__Problem statement__:
Copy out every one of the following records word for word, keeping each line as it stands.

Data excerpts
========

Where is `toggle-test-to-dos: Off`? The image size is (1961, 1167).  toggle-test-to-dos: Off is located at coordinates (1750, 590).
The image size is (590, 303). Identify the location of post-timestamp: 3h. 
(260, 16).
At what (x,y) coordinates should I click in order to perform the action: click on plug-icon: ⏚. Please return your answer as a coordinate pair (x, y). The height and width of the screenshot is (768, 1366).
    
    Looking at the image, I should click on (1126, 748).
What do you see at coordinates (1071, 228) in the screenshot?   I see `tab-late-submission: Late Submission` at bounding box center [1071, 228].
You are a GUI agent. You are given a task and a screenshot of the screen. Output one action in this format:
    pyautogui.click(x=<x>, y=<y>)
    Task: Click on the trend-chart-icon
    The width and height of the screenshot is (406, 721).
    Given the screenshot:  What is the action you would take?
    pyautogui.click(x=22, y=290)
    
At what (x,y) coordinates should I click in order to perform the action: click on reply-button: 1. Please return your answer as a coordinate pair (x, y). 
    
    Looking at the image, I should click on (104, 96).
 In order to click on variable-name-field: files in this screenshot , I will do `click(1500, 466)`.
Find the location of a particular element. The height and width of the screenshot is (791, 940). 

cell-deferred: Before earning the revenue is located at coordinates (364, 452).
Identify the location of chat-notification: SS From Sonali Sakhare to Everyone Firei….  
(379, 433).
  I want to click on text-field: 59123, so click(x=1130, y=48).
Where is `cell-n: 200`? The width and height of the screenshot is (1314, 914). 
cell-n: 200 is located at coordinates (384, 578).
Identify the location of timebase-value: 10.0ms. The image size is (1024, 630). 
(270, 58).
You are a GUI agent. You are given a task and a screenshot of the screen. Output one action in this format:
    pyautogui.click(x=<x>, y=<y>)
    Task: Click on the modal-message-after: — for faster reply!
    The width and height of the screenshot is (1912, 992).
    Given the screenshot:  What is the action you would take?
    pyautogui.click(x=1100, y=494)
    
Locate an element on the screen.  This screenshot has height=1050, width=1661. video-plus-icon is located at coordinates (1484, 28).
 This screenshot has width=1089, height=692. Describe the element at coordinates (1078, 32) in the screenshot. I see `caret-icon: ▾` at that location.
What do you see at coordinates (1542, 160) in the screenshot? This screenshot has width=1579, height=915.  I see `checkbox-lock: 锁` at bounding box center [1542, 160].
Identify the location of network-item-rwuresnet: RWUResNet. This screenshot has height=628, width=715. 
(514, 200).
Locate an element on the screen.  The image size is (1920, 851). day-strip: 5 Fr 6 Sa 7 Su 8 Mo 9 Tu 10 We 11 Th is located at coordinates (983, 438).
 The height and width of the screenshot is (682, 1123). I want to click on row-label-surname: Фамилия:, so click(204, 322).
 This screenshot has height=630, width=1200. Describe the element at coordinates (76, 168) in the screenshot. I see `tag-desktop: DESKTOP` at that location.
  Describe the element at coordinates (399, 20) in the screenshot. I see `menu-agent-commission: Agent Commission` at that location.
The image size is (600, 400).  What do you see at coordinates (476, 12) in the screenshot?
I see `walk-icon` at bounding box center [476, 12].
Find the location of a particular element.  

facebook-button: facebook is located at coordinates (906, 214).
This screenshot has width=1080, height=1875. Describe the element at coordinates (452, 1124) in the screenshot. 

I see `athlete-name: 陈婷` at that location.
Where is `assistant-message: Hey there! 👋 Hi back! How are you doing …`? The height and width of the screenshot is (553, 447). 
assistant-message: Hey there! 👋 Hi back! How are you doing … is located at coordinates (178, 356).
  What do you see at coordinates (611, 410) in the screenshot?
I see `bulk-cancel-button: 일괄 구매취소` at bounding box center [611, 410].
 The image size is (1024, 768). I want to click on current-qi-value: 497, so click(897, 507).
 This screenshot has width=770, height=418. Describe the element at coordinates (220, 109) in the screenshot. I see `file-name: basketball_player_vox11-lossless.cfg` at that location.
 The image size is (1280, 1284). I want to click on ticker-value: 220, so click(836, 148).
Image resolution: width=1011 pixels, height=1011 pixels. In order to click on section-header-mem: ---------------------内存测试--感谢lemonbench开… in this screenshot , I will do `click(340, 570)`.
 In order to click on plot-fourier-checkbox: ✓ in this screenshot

========

__Problem solution__:
Where is `toggle-test-to-dos: Off`? The image size is (1961, 1167).  toggle-test-to-dos: Off is located at coordinates (1750, 590).
The image size is (590, 303). Identify the location of post-timestamp: 3h. 
(260, 16).
At what (x,y) coordinates should I click in order to perform the action: click on plug-icon: ⏚. Please return your answer as a coordinate pair (x, y). The height and width of the screenshot is (768, 1366).
    
    Looking at the image, I should click on (1126, 748).
What do you see at coordinates (1071, 228) in the screenshot?   I see `tab-late-submission: Late Submission` at bounding box center [1071, 228].
You are a GUI agent. You are given a task and a screenshot of the screen. Output one action in this format:
    pyautogui.click(x=<x>, y=<y>)
    Task: Click on the trend-chart-icon
    The width and height of the screenshot is (406, 721).
    Given the screenshot:  What is the action you would take?
    pyautogui.click(x=22, y=290)
    
At what (x,y) coordinates should I click in order to perform the action: click on reply-button: 1. Please return your answer as a coordinate pair (x, y). 
    
    Looking at the image, I should click on (104, 96).
 In order to click on variable-name-field: files in this screenshot , I will do `click(1500, 466)`.
Find the location of a particular element. The height and width of the screenshot is (791, 940). 

cell-deferred: Before earning the revenue is located at coordinates (364, 452).
Identify the location of chat-notification: SS From Sonali Sakhare to Everyone Firei….  
(379, 433).
  I want to click on text-field: 59123, so click(x=1130, y=48).
Where is `cell-n: 200`? The width and height of the screenshot is (1314, 914). 
cell-n: 200 is located at coordinates (384, 578).
Identify the location of timebase-value: 10.0ms. The image size is (1024, 630). 
(270, 58).
You are a GUI agent. You are given a task and a screenshot of the screen. Output one action in this format:
    pyautogui.click(x=<x>, y=<y>)
    Task: Click on the modal-message-after: — for faster reply!
    The width and height of the screenshot is (1912, 992).
    Given the screenshot:  What is the action you would take?
    pyautogui.click(x=1100, y=494)
    
Locate an element on the screen.  This screenshot has height=1050, width=1661. video-plus-icon is located at coordinates (1484, 28).
 This screenshot has width=1089, height=692. Describe the element at coordinates (1078, 32) in the screenshot. I see `caret-icon: ▾` at that location.
What do you see at coordinates (1542, 160) in the screenshot? This screenshot has width=1579, height=915.  I see `checkbox-lock: 锁` at bounding box center [1542, 160].
Identify the location of network-item-rwuresnet: RWUResNet. This screenshot has height=628, width=715. 
(514, 200).
Locate an element on the screen.  The image size is (1920, 851). day-strip: 5 Fr 6 Sa 7 Su 8 Mo 9 Tu 10 We 11 Th is located at coordinates (983, 438).
 The height and width of the screenshot is (682, 1123). I want to click on row-label-surname: Фамилия:, so click(204, 322).
 This screenshot has height=630, width=1200. Describe the element at coordinates (76, 168) in the screenshot. I see `tag-desktop: DESKTOP` at that location.
  Describe the element at coordinates (399, 20) in the screenshot. I see `menu-agent-commission: Agent Commission` at that location.
The image size is (600, 400).  What do you see at coordinates (476, 12) in the screenshot?
I see `walk-icon` at bounding box center [476, 12].
Find the location of a particular element.  

facebook-button: facebook is located at coordinates (906, 214).
This screenshot has width=1080, height=1875. Describe the element at coordinates (452, 1124) in the screenshot. 

I see `athlete-name: 陈婷` at that location.
Where is `assistant-message: Hey there! 👋 Hi back! How are you doing …`? The height and width of the screenshot is (553, 447). 
assistant-message: Hey there! 👋 Hi back! How are you doing … is located at coordinates (178, 356).
  What do you see at coordinates (611, 410) in the screenshot?
I see `bulk-cancel-button: 일괄 구매취소` at bounding box center [611, 410].
 The image size is (1024, 768). I want to click on current-qi-value: 497, so click(897, 507).
 This screenshot has width=770, height=418. Describe the element at coordinates (220, 109) in the screenshot. I see `file-name: basketball_player_vox11-lossless.cfg` at that location.
 The image size is (1280, 1284). I want to click on ticker-value: 220, so click(836, 148).
Image resolution: width=1011 pixels, height=1011 pixels. In order to click on section-header-mem: ---------------------内存测试--感谢lemonbench开… in this screenshot , I will do `click(340, 570)`.
 In order to click on plot-fourier-checkbox: ✓ in this screenshot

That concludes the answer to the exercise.